Rencana pelaksanaan tiwah itu disebut sudah sejak lama. Dari keluarga pertama yang meninggal dunia sekitar 50 tahun lalu, hingga ada kerabat yang meninggal pada April lalu. Ritual tiwah memang tidak diwajibkan. Namun, secara kerohanian mereka merasa tidak nyaman apabila belum melaksanakan. ”Sebetulnya ini bisa dilaksanakan atau tidak, tergantung kemampuan juga,” katanya.
Rangkaian tiwah berawal dari pengangkatan tulang belulang almarhum yang ditiwahkan. Lalu dibersihkan dan disimpan di sebuah rumah kecil atau dikenal dengan sebutan Sangkaraya. Di situlah ritual lanjutan dimulai. Tabuhan gendang dan gong tidak dihentikan hingga pengantaran tulang belulang itu ke Sandung.
Tarian mengelilingi Sapundu, patung manusia yang diikat kerbau, dikenal dengan sebutan Manganjan, juga tidak pernah berhenti dilakukan siang dan malam.
Penombakan dilakukan silih berganti oleh keluarga yang ditiwahkan. Hewan yang terakhir dikorbankan yakni kerbau. Semua bunyi-bunyian saat itu ditabuh, sembari menari tidak henti siang dan malam, pekik kegembiraan terdengar di sana-sini, suasana menjadi meriah.
Pada hari itu beras-beras ditaburkan, sembari tetua acara membagikan tuak (baram) kepada peserta manganjan. Setelah menganjan selesai, mulailah acara membunuh binatang korban. Darah binatang yang dibunuh dikumpulkan pada sebuah sangku dan akan digunakan untuk membasuh segala kotoran.
Proses mengorbankan hewan seperti ayam, babi, sapi, dan kerbau untuk ritual tiwah itu sendiri tidak dilakukan sembarangan. Itu dilakukan setelah sang rohaniawan (pisur) mendapatkan petunjuk dari ritualnya sendiri.

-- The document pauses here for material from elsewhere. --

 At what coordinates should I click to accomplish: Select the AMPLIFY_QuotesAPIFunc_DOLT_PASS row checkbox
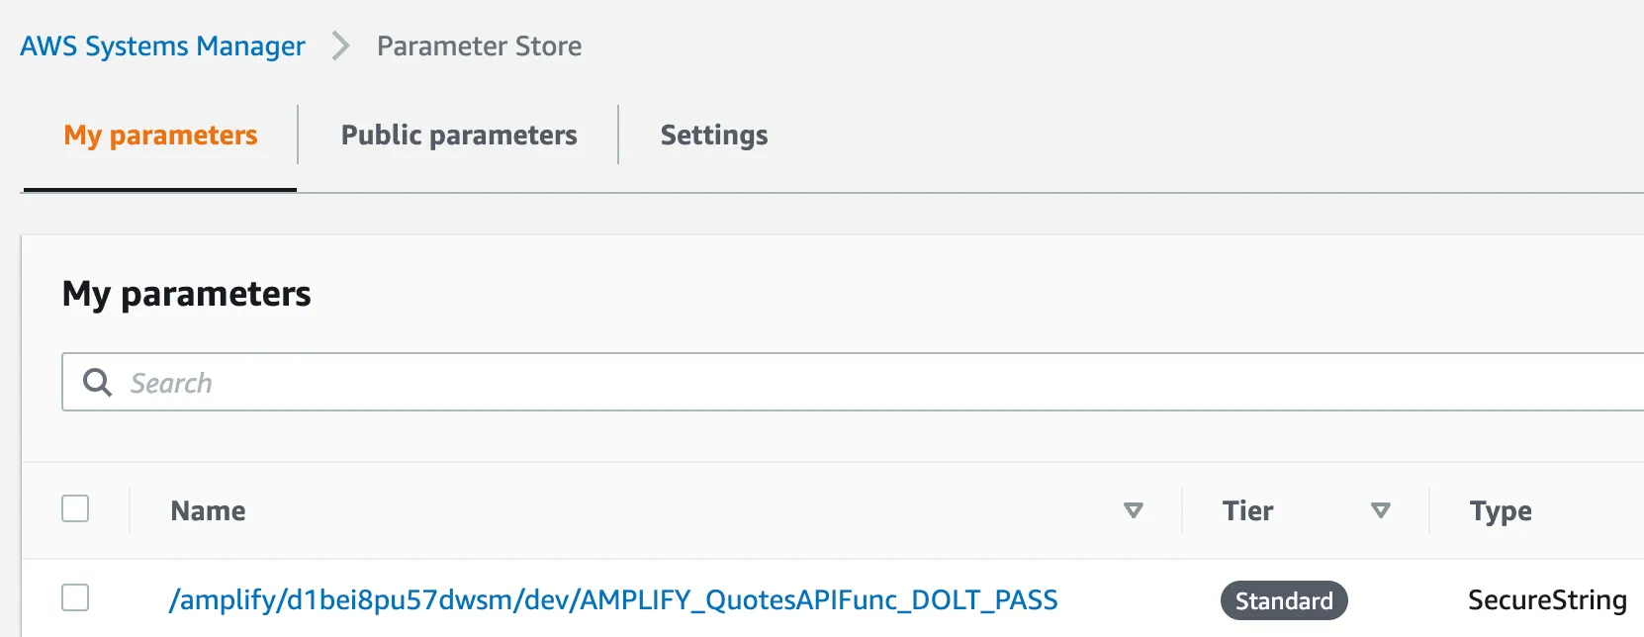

Hadir dalam acara itu, Ketua Komisi III DPRD Kotim, Rimbun. Dia hadir dan diikutsertakan juga dalam pembunuhan hewan untuk ritual itu. Baginya ritual itu memang cukup unik dan jarang mulai dilaksanakan.
”Selain perlu biaya besar juga jarang lagi ada warga yang melaksanakan karena soal agama dan keyakinan. Kami dari DPRD mengapresiasi pelaksanaan itu bisa terselenggara dengan baik,” kata Rimbun di sela-sela pelaksanaan acara itu.
Menurut kepercayaan mereka, upacara tiwah atau magah salumpuk liau uluh matei ialah upacara sakral terbesar untuk mengantarkan jiwa atau roh manusia yang telah meninggal dunia menuju tempat yang dituju yaitu Lewu Tatau (sorga) yang letaknya di langit ke tujuh. Acara ini tidak sembarangan memiliki rohaniawan. Tentunya yang bisa berkomunikasi baik itu dengan roh penguasa alam agar acara itu bisa berjalan sukses dan lancar. (ang/dwi)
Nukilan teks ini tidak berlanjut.